Est-ce donc une sorte de fin de cycle voire d’ère pour les clubs français en matière de formation ? Pas forcément. La FIBA a communiqué sur le sujet, voulant imposer à la NCAA le même système actuellement en place dans le reste du basket mondial : des lettres de sortie, acte officiel permettant à un joueur de changer de club. Dans les faits, le sport universitaire américain n’aurait que très peu d’intérêt, outre celui de l’éthique, à prendre part à cela.
“La décision a été prise de discuter avec la NCAA avec l’objectif de traiter les transferts de joueurs non-américains vers les universités de la même manière que les transferts entre clubs FIBA, avec des lettres de sortie.”

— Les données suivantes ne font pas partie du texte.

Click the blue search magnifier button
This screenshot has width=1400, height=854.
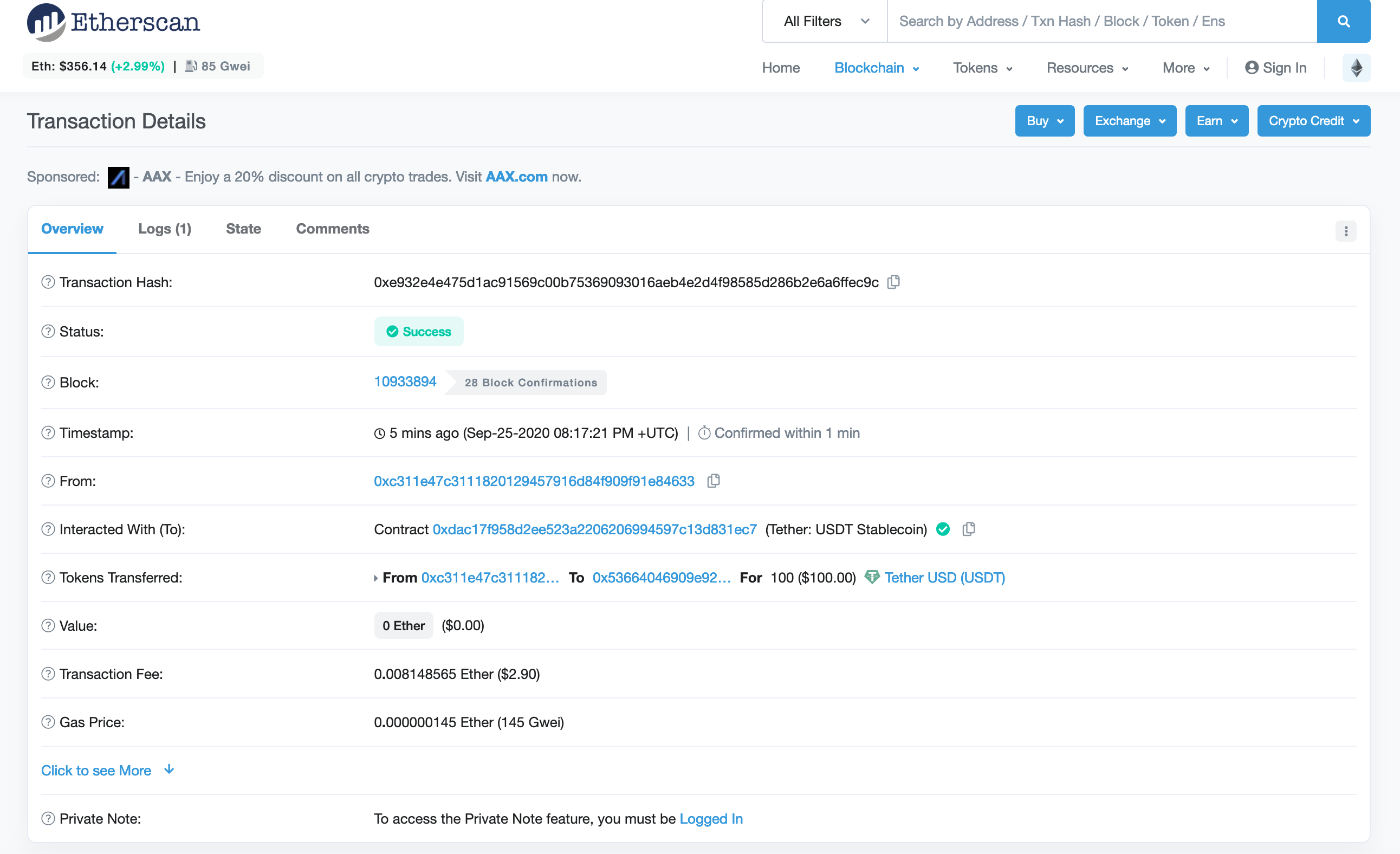point(1343,21)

Il faut aussi nuancer : jusqu’ici, les plus gros prospects tricolores n’ont pas tous fait le choix de partir. L’EuroCup, l’EuroLeague, le championnat de France… l’offre reste, et c’est le point de vue de TrashTalk, très attractive pour un jeune qui souhaite s’armer avant la NBA. Aller aux États-Unis pour finir le processus de formation est peut-être plus une mise en danger qu’autre chose, avec une perte de repères évidente et de continuité dans la formation.
Another big time addition for the bigs! Help us welcome Leopold to the Beach! #GoBeach https://t.co/nEBXm5nZUO
— Long Beach State Men’s Basketball (@LBSUMBB) June 13, 2025
Pour Laurent Humeau, l’effet de nouveauté joue beaucoup dans le nombre de départs, et pourrait laisser place à des questions importantes sur le plan du basket. Un domaine dans lequel le modèle tricolore à des cartes à jouer.
“Sur les aspects liés à la performance, aux infrastructures, on est battu, ça c’est clair. Je dirais que le travail, pour avoir eu des échos de certains joueurs déjà sur place, c’est de montrer qu’il n’y a pas que l’intérêt financier. Il y a aussi le goût du jeu. Aujourd’hui, si on prend notre saison, on a un jeu collectif avec des systèmes, Cholet l’a montré cette saison avec l’équipe professionnelle, où tout le monde a apporté sa pierre à l’édifice. Un joueur, s’il aime ça, il ne retrouvera pas ça aux États-Unis, où c’est l’individualisation qui prime.”
Le directeur du centre de formation de CB complète et conclut en expliquant que le phénomène pourrait aussi s’essouffler, avec les premiers retours de joueurs en France et le partage de l’expérience avec les potentiels partants.
“Là, les joueurs sont tous dans la signature en ce moment. On verra comment vont se passer les saisons. Je reste persuadé qu’il y aura de l’auto-régulation sur place, et qu’il y aura des déçus. Par le jeu, par l’expérience de vie initialement promise… Certains, je pense, ne sont pas prêts à partir, et je ne leur souhaite absolument pas de se sentir mal. Il pourra toutefois y avoir des retours qui vont mener à une réflexion chez certains, peut-être que ce n’est pas si rose que ce qu’ils ont en tête.”